## TASKS TO PERFORM:
A) Reproduce word for word the part of the passage on multipath routing and GPS drawbacks that runs from "Several energy aware" to "the route selection.".
B) Answer these questions from the passage on multipath routing and GPS drawbacks:
(i) What does CMDSR not consider in route selection?
(ii) In GEANDMRA, into what kind of zones is the network area partitioned?
(iii) What does the passage name as the largest source of potential GPS error?
C) Write the next part of the passage on multipath routing and GPS drawbacks, picking up after its final sentence.

### EXTRACT ###

Several energy aware multipath on-demand routing protocols have been proposed [10-14], but these protocols are not based on clustering. The Cluster Based Multipath Dynamic Source Routing CMDSR) [15] was designed to be adaptive according to network dynamics. It uses the hierarchy to perform route discovery and distributes traffic among diverse multiple paths, but it does not consider energy in the route selection.

The Grid-Based Energy Aware Node-Disjoint Multipath Routing Algorithm (GEANDMRA) [16] considers energy aware and node-disjoint multipath, it uses grid head election algorithm to select the grid-head which is responsible for forwarding routing information and transmitting data packets. The routing is performed in a grid-by-grid manner, the network area is partitioned into non-overlapping square zones with the same size, each zone is named with a unique ID(x,y) as the conventional coordinate. At any time each node can obtain its location information from Global Position System (GPS) to know in which zone it is located. But the disadvantages of GPS are as follows [17].

•There are several factors that introduce error to GPS position calculations. A major source of error arises from the fact that radio signal speed is constant only in a vacuum. it means that distance measurements may vary as the values of the signal speed vary in the atmosphere. Water vapor and other particles in the atmosphere can slow signals down, resulting in propagation delay.

•Another source of errors due to multipathfading, which occurs when a signal bounces off a building or terrain before reaching the receiver’s antenna, also can reduce accuracy.

•Another factor affecting the precision is satellite geometry.

•The largest source of potential error is selective availability, an intentional degradation of L1, the civilian GPS signal. SA was originally intended to prevent a hostile force or terrorist group from exploiting the technology.

•An location fix can only be identified if a ‘fix’ from at least 3 satellites are available.

•In addition, distance measurements are less reliable when the receiver of satellite locks on to or closely oriented with respect to each other. Atomic clock discrepancies, receiver noise, and interruptions to ephemeris monitoring can result in minor errors.

•GPS does not work effectively if the ‘line of sight’ between a device and the satellites is obscured. Not only does this render GPS ineffective indoors but also if any material gets in the way of this ‘line of sight’. It is fair to assume therefore that a worker in a vehicle or in a station or operating in a dense urban area with tall buildings may struggle to get a location fix from GPS.

### DATA BLOCK ###

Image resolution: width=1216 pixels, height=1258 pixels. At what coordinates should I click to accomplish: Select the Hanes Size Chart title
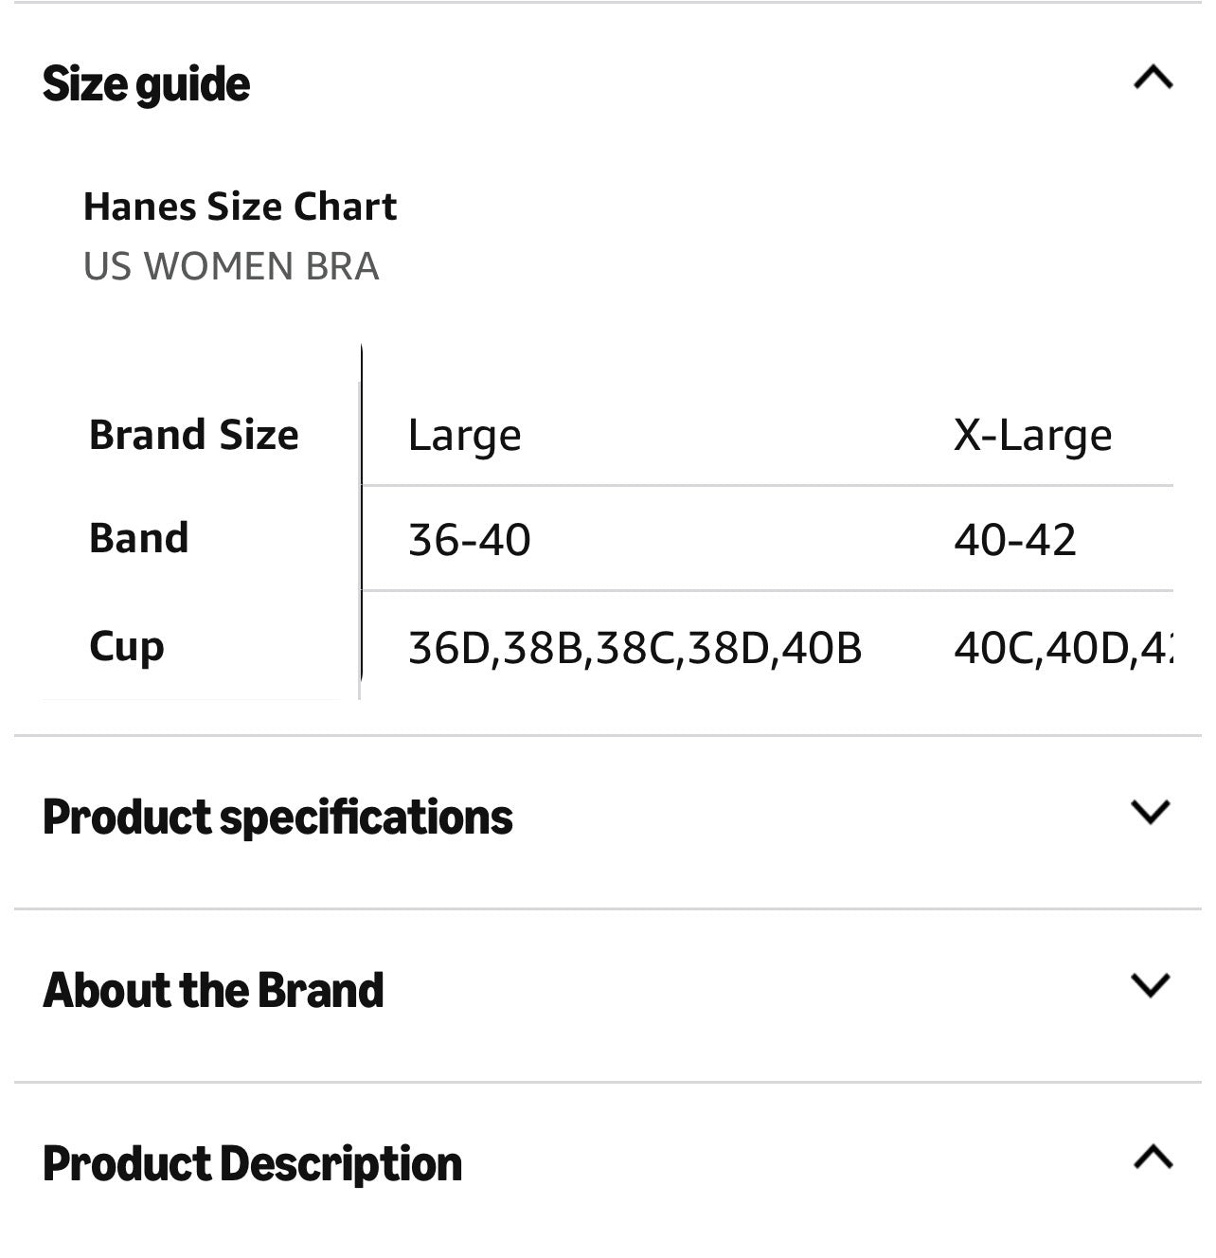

###

## RESPONSES PER TASK:
A)
Several energy aware multipath on-demand routing protocols have been proposed [10-14], but these protocols are not based on clustering. The Cluster Based Multipath Dynamic Source Routing CMDSR) [15] was designed to be adaptive according to network dynamics. It uses the hierarchy to perform route discovery and distributes traffic among diverse multiple paths, but it does not consider energy in the route selection.

B)
(i) Energy.
(ii) Non-overlapping square zones of the same size, each named with a unique ID(x,y).
(iii) Selective availability, an intentional degradation of L1, the civilian GPS signal.

C)
•The device needs a dedicated GPS antenna, chipset and software, so there is a additional cost for this hardware and software.

•Power consumption in the device is significant for using GPS.

We proposed novel approach without using GPS; this approach is very suitable and applicable for the cluster based mobile ad hoc networks.

3.  Energy Aware Clustered-Based Multi-path Routing (EACMR)

The HELLO messages are already in usage in on demand routing, each node maintains only the status of its neighbors. Periodically, each node broadcasts a hello message to all its neighbors to indicate its active status. Each node receives the hello messages from its neighbors and updates its neighbor information table. In the EACMR, the clusters are formed by using hello messages, this result in less overhead. The EACMR finds node-disjoint multiple routes from a source to destination and increases the network life time by using optimal routes.

3.1.  Network Model

A MANET is represented by undirected graph, G=(V,E) where V is the set of nodes and E is the set of bidirectional links. It is assumed that, at any time, nodes are situated randomly throughout the network area in accordance with a two-dimensional uniform random variable distribution. Each node is equipped with a single network interface card (NIC) and has a transmission radius of r. Each node has mobility, the speed is uniformly chosen between the minimum and maximum speeds. When the node reaches to its destination, it stays there for a certain pause time, after which it chooses another random destination point and repeats the process, the mobility is defined as the distance moved per unit time by a node in the network. Suppose at time t1 the node ni is at (x1, y1) and by time t2 the node ni has moved to (x2, y2), then the mobility of the node ni denoted by

All mobile node relay on battery, the energy consumption varies from 240mA at receiving mode and 280mA in the transmitting mode using 0.5V energy. Thus,when calculating the energy consumed to transmit a packet p is Etx(p)=I×V×tp. Joules are needed [18], here, I is the current, V is the voltage and tp is the time taken to transmit the packet p.

The energy required to transmit a packet p is given by Etx(p)=280mA×V×tp .The energy is required to receive a packet p is given by Erx(p)=240mA×V×tp. The energy consumption of overhearing the data transmission may be assumed as equivalent to energy consumption of receiving of the packet. When a packet is transmitted by ni at time t then it updates its residual battery capacity by using the following formula.when packet is received by ni at time t then it updates its residual battery capacity by using the following formula.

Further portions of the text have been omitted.